▶ [TASK INSTRUCTIONS]
Return these lines verbatim, starting at the line that contains "This screenshot has height=264, width=560." and ending with the last of the items, both ends included.

(Extracted items)

_ _ _ _ _ _ _

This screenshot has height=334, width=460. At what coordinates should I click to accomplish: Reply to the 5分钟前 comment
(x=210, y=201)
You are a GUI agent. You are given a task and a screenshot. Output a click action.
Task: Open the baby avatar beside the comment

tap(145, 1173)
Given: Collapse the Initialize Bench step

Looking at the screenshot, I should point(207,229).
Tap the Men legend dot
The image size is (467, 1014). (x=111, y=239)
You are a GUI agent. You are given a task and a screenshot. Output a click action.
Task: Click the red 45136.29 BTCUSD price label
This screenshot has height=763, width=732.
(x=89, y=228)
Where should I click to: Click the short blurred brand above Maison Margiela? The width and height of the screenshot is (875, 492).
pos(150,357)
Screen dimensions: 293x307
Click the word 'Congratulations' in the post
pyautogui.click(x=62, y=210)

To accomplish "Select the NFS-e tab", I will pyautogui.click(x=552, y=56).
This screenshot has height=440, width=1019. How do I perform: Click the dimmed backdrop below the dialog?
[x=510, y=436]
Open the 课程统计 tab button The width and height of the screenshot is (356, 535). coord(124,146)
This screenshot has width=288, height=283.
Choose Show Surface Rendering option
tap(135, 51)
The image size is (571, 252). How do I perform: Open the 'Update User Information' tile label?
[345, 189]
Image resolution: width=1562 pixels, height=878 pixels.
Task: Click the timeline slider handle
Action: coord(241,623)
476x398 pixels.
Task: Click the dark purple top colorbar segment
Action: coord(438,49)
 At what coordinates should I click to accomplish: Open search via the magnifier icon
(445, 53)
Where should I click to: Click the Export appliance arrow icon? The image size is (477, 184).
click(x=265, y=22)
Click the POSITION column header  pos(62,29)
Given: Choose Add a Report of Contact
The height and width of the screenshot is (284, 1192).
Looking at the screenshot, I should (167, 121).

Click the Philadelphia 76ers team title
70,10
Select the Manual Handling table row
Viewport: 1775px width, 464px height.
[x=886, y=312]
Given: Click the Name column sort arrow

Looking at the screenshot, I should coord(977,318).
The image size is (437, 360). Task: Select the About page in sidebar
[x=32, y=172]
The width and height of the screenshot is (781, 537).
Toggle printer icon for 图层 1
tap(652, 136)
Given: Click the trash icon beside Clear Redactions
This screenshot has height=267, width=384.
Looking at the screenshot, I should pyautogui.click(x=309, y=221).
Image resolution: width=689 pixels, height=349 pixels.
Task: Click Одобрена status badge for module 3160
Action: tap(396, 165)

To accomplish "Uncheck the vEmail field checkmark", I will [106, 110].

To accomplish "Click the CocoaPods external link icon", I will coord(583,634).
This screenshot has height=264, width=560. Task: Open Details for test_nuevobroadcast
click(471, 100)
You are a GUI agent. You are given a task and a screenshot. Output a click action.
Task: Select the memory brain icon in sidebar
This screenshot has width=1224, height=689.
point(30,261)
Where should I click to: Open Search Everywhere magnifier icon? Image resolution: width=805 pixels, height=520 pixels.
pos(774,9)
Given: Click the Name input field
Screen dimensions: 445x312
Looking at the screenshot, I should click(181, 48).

_ _ _ _ _ _ _

▶ [ANSWER FOR THE TASK]
This screenshot has height=264, width=560. Task: Open Details for test_nuevobroadcast
click(471, 100)
You are a GUI agent. You are given a task and a screenshot. Output a click action.
Task: Select the memory brain icon in sidebar
This screenshot has width=1224, height=689.
point(30,261)
Where should I click to: Open Search Everywhere magnifier icon? Image resolution: width=805 pixels, height=520 pixels.
pos(774,9)
Given: Click the Name input field
Screen dimensions: 445x312
Looking at the screenshot, I should click(181, 48).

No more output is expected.